[Stored items from a collection]
[start]

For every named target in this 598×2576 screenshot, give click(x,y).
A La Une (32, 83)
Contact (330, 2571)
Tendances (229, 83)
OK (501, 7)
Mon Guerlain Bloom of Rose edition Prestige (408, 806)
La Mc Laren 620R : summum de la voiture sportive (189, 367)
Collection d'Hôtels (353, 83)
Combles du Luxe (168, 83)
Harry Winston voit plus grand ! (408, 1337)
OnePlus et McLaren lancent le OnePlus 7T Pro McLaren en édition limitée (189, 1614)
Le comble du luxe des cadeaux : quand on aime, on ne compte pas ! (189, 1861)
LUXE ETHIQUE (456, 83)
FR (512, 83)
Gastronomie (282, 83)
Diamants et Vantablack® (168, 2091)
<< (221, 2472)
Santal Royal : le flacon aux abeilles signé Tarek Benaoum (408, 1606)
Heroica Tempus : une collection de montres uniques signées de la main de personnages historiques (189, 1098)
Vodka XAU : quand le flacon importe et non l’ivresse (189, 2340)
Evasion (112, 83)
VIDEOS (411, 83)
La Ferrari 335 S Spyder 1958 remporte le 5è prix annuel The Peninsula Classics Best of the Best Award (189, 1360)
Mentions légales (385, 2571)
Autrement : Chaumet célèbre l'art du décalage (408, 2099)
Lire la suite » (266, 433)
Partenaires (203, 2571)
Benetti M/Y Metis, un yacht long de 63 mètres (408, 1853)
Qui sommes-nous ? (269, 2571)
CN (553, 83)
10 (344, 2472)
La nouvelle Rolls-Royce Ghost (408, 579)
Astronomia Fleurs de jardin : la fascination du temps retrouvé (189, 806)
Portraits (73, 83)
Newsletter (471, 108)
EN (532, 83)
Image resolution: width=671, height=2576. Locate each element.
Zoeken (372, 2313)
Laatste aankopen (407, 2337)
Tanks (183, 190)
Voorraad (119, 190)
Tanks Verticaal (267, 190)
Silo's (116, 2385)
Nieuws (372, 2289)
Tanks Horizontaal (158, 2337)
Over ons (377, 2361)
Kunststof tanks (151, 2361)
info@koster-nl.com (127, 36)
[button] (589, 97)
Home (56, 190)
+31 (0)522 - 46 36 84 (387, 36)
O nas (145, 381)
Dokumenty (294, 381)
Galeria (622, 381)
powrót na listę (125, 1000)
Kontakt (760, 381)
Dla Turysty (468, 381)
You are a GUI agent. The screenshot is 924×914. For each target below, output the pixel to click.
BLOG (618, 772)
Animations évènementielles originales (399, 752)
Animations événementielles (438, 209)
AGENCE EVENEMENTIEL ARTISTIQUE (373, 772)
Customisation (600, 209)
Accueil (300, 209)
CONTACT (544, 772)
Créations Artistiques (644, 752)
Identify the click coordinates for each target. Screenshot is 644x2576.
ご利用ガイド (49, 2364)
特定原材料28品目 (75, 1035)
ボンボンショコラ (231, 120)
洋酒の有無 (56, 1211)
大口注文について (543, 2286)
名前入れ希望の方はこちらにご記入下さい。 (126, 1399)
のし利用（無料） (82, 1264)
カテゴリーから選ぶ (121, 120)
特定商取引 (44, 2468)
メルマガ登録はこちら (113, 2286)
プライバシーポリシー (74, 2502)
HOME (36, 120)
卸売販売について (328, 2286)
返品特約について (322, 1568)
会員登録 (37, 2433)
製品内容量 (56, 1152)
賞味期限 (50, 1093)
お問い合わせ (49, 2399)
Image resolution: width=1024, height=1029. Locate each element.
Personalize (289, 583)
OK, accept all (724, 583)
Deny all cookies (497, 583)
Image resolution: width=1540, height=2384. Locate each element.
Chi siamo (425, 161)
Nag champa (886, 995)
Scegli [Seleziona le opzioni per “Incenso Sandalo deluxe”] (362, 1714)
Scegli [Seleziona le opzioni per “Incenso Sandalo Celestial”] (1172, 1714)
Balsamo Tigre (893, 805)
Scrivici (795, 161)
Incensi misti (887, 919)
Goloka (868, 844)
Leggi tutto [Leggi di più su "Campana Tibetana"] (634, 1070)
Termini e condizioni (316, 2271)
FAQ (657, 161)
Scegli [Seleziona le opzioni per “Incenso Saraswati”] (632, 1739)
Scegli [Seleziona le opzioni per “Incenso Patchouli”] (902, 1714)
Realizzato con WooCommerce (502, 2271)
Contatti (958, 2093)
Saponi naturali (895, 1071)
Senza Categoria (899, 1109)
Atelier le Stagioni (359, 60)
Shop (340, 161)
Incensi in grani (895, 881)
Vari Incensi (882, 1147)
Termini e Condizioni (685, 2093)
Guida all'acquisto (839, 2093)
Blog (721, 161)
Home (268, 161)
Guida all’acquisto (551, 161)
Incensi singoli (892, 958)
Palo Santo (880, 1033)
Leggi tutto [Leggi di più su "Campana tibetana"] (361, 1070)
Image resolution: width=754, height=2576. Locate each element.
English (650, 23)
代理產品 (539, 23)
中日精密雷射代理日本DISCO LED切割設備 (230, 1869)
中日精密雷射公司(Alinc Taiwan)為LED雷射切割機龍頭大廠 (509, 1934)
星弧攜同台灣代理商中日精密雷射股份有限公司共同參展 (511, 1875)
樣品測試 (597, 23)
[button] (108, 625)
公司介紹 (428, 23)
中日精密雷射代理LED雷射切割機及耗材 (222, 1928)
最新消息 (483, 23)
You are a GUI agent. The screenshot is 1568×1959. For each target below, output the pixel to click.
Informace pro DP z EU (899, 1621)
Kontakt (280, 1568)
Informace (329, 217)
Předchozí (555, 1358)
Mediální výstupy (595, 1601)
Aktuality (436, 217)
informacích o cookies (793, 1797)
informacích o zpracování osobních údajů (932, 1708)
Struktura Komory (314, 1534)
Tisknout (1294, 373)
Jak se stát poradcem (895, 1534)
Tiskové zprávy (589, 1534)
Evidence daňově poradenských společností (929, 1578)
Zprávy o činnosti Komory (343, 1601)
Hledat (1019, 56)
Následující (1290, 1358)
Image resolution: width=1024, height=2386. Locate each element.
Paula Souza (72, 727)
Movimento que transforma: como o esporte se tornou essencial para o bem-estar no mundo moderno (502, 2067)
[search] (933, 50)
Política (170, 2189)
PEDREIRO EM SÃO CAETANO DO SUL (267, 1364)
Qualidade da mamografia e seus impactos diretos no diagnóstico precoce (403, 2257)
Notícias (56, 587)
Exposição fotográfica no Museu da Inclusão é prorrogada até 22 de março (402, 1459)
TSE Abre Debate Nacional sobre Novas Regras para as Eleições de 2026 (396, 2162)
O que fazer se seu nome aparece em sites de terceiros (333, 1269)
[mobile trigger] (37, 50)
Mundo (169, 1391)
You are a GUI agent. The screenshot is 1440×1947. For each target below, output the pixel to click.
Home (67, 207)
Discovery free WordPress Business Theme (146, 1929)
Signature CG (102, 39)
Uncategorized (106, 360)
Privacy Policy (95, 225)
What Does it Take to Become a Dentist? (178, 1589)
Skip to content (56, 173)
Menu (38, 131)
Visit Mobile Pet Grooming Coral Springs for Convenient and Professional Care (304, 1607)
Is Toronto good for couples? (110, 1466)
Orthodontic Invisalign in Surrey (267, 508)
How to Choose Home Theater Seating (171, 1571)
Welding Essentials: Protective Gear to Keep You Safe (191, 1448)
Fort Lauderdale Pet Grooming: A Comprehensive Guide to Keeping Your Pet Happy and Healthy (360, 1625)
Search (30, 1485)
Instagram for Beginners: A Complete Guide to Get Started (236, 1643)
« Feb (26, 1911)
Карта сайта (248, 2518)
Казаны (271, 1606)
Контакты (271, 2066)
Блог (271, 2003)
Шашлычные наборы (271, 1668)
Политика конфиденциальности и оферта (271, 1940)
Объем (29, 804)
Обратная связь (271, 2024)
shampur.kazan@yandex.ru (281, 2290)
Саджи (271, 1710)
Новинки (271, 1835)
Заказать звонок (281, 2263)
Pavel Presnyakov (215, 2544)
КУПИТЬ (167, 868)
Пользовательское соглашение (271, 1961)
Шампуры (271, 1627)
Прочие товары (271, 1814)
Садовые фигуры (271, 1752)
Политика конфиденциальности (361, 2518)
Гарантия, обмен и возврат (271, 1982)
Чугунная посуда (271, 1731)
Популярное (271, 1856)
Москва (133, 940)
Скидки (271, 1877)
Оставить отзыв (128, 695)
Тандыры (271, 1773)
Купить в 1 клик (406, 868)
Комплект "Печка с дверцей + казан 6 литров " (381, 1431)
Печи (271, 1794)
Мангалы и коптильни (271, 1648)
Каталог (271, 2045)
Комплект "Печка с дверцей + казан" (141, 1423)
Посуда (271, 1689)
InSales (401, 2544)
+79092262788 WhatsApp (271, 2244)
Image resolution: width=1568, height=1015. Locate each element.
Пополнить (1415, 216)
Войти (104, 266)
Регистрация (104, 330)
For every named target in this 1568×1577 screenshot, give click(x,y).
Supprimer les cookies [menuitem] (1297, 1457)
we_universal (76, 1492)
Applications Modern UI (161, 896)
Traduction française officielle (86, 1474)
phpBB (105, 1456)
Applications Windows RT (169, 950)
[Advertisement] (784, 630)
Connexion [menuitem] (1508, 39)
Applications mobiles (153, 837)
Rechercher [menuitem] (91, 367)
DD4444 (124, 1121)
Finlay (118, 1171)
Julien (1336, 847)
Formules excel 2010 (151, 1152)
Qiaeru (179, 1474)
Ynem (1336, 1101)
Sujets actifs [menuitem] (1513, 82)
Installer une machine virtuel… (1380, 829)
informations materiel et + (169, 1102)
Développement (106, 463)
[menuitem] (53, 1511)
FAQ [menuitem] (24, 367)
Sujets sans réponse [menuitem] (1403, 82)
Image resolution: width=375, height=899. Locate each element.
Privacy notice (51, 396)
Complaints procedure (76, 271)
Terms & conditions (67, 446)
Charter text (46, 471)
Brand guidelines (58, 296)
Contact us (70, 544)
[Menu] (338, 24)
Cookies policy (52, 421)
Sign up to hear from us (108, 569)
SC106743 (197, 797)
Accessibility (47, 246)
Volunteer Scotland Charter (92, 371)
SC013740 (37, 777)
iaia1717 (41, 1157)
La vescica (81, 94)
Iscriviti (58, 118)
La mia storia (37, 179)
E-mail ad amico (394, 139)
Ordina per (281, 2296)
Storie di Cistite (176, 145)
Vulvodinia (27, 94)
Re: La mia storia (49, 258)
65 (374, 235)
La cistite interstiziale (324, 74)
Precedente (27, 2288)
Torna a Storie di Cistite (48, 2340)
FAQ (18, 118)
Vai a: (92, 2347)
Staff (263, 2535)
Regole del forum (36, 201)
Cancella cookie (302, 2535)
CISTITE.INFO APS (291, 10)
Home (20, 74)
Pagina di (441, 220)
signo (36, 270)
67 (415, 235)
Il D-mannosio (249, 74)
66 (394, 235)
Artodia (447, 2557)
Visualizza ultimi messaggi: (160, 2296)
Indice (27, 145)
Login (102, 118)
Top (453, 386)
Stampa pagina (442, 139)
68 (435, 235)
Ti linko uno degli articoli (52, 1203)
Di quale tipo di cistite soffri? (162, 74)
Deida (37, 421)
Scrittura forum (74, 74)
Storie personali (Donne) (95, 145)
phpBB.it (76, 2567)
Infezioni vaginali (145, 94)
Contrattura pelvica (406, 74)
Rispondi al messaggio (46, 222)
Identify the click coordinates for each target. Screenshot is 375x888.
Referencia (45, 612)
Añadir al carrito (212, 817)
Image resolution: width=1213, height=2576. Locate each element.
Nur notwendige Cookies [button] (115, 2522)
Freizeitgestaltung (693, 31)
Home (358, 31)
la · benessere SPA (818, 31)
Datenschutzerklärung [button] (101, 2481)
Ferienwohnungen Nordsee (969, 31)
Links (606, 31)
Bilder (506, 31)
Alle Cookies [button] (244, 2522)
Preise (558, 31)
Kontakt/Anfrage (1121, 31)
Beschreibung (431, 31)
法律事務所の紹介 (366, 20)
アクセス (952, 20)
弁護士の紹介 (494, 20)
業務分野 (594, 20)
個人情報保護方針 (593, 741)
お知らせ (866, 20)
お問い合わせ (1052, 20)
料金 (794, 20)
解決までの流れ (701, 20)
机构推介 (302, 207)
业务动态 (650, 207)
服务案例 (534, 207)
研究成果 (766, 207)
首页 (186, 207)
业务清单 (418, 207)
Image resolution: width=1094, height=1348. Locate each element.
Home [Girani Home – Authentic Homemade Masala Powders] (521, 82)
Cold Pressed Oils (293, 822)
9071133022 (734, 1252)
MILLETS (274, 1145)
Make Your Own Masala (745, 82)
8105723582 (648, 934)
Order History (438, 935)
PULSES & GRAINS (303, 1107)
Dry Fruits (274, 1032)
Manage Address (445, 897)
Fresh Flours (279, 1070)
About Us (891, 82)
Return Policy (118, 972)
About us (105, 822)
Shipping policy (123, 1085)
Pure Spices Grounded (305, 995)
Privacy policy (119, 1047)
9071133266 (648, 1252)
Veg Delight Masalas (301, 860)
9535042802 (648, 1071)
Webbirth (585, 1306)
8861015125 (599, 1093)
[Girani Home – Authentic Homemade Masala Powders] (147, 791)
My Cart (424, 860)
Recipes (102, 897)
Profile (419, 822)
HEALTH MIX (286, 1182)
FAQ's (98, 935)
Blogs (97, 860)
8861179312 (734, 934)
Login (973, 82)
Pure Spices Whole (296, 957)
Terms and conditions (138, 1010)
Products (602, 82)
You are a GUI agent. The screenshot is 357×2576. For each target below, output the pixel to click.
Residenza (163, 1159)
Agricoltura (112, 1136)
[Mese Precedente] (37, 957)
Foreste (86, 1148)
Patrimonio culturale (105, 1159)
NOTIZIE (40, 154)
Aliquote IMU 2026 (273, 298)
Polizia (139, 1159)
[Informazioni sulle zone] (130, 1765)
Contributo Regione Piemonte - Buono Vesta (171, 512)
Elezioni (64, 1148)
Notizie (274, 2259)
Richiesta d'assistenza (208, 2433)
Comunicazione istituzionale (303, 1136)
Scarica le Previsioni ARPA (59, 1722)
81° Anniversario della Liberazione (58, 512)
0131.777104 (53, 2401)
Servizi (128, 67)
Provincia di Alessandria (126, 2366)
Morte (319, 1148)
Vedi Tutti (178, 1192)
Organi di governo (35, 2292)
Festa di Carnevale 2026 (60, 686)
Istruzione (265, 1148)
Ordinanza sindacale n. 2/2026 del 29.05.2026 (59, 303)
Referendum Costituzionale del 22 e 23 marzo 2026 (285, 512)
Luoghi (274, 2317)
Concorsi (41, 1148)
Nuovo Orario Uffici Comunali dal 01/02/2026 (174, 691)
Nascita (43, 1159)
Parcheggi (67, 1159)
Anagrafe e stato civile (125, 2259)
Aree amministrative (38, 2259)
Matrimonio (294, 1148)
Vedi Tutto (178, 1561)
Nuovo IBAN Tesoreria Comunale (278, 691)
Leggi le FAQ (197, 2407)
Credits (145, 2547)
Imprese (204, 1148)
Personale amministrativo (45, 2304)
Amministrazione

[end]

▶ _TASK STATEMENT_:
Put the lines from the one with "Morte (319, 1148)" to the one with "Luoghi (274, 2317)", both included, into a numbered list, leaving out any blank lines.

▶ _SOLUTION FOR THIS PROBLEM_:
1. Morte (319, 1148)
2. Vedi Tutti (178, 1192)
3. Organi di governo (35, 2292)
4. Festa di Carnevale 2026 (60, 686)
5. Istruzione (265, 1148)
6. Ordinanza sindacale n. 2/2026 del 29.05.2026 (59, 303)
7. Referendum Costituzionale del 22 e 23 marzo 2026 (285, 512)
8. Luoghi (274, 2317)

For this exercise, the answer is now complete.